ASSIGNMENT:
In the text on journaling and the immune system, how long and for how many days did the patients with rheumatoid arthritis write?

And then, similarly, there was another study in patient with rheumatoid arthritis—this is an autoimmune condition—they had these patients write for 20 minutes a day, for 3 days, and they found that their symptoms went down and their immunoreactivity went down. So we’re seeing these two studies, and we’re not exactly sure of the causal effect, these studies are a little bit correlative and very difficult to control for, because patients who are in the study, subjects know if they’re writing in their journal or not. But these studies were controlled against people who were just kind of mindlessly writing about grocery lists. So, it was writing about more profound concepts and sort of outlining a significant life event, or life story, or significant events that were happening in the day that had an emotional charge to them.

So, we find that engaging in journalling, even 20 or 30 minutes a day, can actually modulate the immune system. So, if you have a immunodeficiency issue, like HIV, it can increase immunoreactivity, and if you have an autoimmune disease like rheumatoid arthritis, or asthma, if can lower that immunoreactivity and inflammation. So there’s this evidence that journalling and our thoughts and emotions are directly impacting our immune system and our immune system’s ability to function and balance itself.

GIVEN DATA:
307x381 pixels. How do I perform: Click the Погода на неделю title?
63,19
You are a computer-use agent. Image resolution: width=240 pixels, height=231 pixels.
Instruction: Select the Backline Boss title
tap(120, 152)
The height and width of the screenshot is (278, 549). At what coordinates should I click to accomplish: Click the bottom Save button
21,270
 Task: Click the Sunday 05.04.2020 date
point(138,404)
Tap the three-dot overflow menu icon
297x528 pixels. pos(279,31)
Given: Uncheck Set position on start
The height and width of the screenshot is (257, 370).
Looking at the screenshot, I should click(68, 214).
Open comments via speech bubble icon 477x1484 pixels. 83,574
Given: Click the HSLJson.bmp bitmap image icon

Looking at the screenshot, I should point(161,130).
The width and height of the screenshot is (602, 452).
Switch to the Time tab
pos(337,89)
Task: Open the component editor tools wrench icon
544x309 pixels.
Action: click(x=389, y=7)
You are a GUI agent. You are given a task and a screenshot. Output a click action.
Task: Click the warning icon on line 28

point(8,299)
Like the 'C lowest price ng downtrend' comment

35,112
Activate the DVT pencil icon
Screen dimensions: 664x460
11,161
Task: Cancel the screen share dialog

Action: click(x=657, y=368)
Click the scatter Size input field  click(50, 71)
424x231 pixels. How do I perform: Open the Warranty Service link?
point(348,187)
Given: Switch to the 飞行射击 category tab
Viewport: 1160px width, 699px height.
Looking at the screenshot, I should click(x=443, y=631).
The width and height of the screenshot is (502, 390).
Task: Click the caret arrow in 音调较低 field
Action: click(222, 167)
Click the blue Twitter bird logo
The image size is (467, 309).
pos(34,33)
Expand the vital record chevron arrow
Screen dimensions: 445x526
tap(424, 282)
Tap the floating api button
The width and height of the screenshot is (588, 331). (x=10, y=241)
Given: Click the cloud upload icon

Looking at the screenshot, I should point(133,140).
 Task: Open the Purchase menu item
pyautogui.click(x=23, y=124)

TASK OUTPUT:
20 minutes a day, for 3 days.